*What you need to do:* Return every one of these records word for word, without any changes.

[Stored items from a collection]
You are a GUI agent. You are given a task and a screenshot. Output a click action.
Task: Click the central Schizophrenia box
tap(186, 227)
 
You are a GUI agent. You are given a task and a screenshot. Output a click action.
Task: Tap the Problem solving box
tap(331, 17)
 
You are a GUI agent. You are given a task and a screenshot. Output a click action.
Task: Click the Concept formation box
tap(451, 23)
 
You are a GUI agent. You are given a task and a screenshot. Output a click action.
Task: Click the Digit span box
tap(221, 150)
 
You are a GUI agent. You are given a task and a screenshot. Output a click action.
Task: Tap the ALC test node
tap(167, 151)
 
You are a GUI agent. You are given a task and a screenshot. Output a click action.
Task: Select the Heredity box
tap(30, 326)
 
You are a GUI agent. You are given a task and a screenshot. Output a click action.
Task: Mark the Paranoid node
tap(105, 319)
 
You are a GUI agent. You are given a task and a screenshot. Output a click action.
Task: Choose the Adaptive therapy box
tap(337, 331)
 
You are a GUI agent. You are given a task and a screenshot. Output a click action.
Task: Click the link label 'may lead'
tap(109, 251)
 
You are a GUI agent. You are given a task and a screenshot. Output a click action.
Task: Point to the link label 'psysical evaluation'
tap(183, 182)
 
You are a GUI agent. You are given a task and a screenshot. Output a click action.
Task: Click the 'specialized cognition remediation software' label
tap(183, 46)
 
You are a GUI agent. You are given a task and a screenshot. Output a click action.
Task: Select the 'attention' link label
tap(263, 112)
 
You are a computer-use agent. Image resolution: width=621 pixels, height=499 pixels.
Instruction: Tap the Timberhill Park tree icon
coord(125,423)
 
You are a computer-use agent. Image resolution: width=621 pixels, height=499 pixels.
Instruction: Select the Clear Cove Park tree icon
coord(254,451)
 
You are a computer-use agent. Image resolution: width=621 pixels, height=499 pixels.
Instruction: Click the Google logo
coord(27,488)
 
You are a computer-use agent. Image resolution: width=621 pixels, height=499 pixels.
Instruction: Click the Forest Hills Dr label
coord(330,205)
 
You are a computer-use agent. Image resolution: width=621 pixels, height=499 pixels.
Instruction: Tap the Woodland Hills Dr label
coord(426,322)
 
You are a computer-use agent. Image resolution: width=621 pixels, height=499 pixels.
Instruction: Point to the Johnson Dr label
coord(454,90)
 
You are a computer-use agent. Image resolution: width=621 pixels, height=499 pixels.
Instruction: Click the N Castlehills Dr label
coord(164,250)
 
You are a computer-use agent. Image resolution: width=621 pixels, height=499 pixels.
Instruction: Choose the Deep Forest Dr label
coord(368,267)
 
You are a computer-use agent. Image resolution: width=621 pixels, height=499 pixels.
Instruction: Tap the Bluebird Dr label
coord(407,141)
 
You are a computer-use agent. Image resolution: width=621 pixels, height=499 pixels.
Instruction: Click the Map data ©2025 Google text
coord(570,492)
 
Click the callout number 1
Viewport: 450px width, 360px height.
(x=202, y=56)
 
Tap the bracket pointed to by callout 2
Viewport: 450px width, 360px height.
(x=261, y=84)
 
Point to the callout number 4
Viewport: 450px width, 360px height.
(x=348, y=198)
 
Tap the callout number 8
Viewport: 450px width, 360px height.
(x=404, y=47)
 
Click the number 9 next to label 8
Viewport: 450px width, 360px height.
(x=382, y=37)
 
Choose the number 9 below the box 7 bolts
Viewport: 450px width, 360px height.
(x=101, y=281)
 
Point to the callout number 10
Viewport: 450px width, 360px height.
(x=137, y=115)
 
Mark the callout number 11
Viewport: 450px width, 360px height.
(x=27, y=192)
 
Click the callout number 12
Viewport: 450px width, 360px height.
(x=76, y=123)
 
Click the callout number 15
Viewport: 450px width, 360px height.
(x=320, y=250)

*Solution:*
You are a GUI agent. You are given a task and a screenshot. Output a click action.
Task: Click the central Schizophrenia box
tap(186, 227)
 
You are a GUI agent. You are given a task and a screenshot. Output a click action.
Task: Tap the Problem solving box
tap(331, 17)
 
You are a GUI agent. You are given a task and a screenshot. Output a click action.
Task: Click the Concept formation box
tap(451, 23)
 
You are a GUI agent. You are given a task and a screenshot. Output a click action.
Task: Click the Digit span box
tap(221, 150)
 
You are a GUI agent. You are given a task and a screenshot. Output a click action.
Task: Tap the ALC test node
tap(167, 151)
 
You are a GUI agent. You are given a task and a screenshot. Output a click action.
Task: Select the Heredity box
tap(30, 326)
 
You are a GUI agent. You are given a task and a screenshot. Output a click action.
Task: Mark the Paranoid node
tap(105, 319)
 
You are a GUI agent. You are given a task and a screenshot. Output a click action.
Task: Choose the Adaptive therapy box
tap(337, 331)
 
You are a GUI agent. You are given a task and a screenshot. Output a click action.
Task: Click the link label 'may lead'
tap(109, 251)
 
You are a GUI agent. You are given a task and a screenshot. Output a click action.
Task: Point to the link label 'psysical evaluation'
tap(183, 182)
 
You are a GUI agent. You are given a task and a screenshot. Output a click action.
Task: Click the 'specialized cognition remediation software' label
tap(183, 46)
 
You are a GUI agent. You are given a task and a screenshot. Output a click action.
Task: Select the 'attention' link label
tap(263, 112)
 
You are a computer-use agent. Image resolution: width=621 pixels, height=499 pixels.
Instruction: Tap the Timberhill Park tree icon
coord(125,423)
 
You are a computer-use agent. Image resolution: width=621 pixels, height=499 pixels.
Instruction: Select the Clear Cove Park tree icon
coord(254,451)
 
You are a computer-use agent. Image resolution: width=621 pixels, height=499 pixels.
Instruction: Click the Google logo
coord(27,488)
 
You are a computer-use agent. Image resolution: width=621 pixels, height=499 pixels.
Instruction: Click the Forest Hills Dr label
coord(330,205)
 
You are a computer-use agent. Image resolution: width=621 pixels, height=499 pixels.
Instruction: Tap the Woodland Hills Dr label
coord(426,322)
 
You are a computer-use agent. Image resolution: width=621 pixels, height=499 pixels.
Instruction: Point to the Johnson Dr label
coord(454,90)
 
You are a computer-use agent. Image resolution: width=621 pixels, height=499 pixels.
Instruction: Click the N Castlehills Dr label
coord(164,250)
 
You are a computer-use agent. Image resolution: width=621 pixels, height=499 pixels.
Instruction: Choose the Deep Forest Dr label
coord(368,267)
 
You are a computer-use agent. Image resolution: width=621 pixels, height=499 pixels.
Instruction: Tap the Bluebird Dr label
coord(407,141)
 
You are a computer-use agent. Image resolution: width=621 pixels, height=499 pixels.
Instruction: Click the Map data ©2025 Google text
coord(570,492)
 
Click the callout number 1
Viewport: 450px width, 360px height.
(x=202, y=56)
 
Tap the bracket pointed to by callout 2
Viewport: 450px width, 360px height.
(x=261, y=84)
 
Point to the callout number 4
Viewport: 450px width, 360px height.
(x=348, y=198)
 
Tap the callout number 8
Viewport: 450px width, 360px height.
(x=404, y=47)
 
Click the number 9 next to label 8
Viewport: 450px width, 360px height.
(x=382, y=37)
 
Choose the number 9 below the box 7 bolts
Viewport: 450px width, 360px height.
(x=101, y=281)
 
Point to the callout number 10
Viewport: 450px width, 360px height.
(x=137, y=115)
 
Mark the callout number 11
Viewport: 450px width, 360px height.
(x=27, y=192)
 
Click the callout number 12
Viewport: 450px width, 360px height.
(x=76, y=123)
 
Click the callout number 15
Viewport: 450px width, 360px height.
(x=320, y=250)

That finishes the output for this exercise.